Stronger, scarier: A guide to AI in 2024

Sam Altman, CEO of OpenAI, which developed ChatGPT. The chatbot heralded the rise of GenAI.  (AFP)
Sam Altman, CEO of OpenAI, which developed ChatGPT. The chatbot heralded the rise of GenAI. (AFP)

Summary

  • While GenAI has captured everyone’s imagination, there’s a need for stronger global guard rails

Bengaluru: Last month, The New York Times filed a suit against OpenAI and Microsoft, alleging that their generative artificial intelligence (AI) tools—ChatGPT and Bing Chat (now rebranded as Co-pilot)—were built by copying and “using millions of The Times’s copyrighted news articles, in-depth investigations, opinion pieces, reviews, how-to guides, and more".

While GenAI has captured everyone’s imagination and will continue to mature in the years ahead, the suit underlines the need for stronger global guard rails.
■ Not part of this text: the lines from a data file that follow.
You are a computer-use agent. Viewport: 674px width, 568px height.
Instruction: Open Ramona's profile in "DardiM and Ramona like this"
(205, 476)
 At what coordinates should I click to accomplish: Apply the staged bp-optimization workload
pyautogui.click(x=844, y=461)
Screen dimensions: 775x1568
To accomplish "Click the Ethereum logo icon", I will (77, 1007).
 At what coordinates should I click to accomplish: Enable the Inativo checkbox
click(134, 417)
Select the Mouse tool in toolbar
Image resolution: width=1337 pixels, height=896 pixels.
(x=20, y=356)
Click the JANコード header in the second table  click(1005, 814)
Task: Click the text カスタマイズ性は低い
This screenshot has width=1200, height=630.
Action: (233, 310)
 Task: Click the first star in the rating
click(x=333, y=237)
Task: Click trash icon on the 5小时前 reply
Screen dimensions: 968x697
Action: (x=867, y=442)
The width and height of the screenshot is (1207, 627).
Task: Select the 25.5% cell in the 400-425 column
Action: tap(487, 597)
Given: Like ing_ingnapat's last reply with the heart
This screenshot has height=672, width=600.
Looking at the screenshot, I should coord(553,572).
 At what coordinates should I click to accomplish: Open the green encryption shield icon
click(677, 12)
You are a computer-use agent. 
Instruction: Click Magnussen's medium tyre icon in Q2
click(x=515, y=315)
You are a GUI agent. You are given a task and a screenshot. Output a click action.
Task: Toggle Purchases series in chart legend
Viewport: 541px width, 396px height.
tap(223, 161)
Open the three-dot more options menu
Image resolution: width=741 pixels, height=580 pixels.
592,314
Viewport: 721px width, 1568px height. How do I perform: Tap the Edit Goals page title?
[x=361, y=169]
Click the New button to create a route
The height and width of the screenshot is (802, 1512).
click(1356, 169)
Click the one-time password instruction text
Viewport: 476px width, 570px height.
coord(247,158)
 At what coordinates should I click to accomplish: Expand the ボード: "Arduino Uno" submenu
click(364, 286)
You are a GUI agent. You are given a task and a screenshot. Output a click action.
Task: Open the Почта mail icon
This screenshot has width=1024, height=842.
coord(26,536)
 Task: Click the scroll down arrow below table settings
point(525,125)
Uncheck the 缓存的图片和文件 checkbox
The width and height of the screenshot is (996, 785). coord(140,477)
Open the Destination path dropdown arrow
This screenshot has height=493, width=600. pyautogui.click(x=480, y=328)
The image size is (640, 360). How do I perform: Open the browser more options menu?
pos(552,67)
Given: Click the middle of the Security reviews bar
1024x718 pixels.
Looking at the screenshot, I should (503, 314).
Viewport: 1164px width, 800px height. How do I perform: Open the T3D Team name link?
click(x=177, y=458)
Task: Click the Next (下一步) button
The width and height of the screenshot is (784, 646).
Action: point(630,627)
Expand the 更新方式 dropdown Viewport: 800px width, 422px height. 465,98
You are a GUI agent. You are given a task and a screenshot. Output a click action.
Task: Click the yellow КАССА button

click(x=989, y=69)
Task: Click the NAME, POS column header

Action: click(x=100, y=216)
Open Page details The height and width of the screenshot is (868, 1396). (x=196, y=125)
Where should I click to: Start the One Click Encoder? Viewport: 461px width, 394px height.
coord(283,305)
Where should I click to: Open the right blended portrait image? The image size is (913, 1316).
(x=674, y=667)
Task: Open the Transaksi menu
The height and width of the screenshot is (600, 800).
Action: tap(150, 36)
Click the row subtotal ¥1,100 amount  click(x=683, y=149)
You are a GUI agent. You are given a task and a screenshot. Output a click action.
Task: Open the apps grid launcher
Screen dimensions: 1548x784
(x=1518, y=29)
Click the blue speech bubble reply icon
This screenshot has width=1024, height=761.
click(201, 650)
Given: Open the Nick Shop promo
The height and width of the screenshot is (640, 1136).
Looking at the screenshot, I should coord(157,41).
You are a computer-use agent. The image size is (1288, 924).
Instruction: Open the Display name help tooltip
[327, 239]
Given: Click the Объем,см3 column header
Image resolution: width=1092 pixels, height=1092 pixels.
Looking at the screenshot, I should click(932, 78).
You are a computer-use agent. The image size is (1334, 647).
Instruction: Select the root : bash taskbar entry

Apart from copyright violations, there are fears of machines acquiring human biases and GenAI vapourizing millions of white-collar jobs.

Here’s a glimpse of how individuals and enterprises are embracing these technologies as of today and what we must expect this year.

Classical AI to Generative AI

AI adoption is poised to add $500 billion to India’s GDP by 2025, according to Nasscom, an industry body.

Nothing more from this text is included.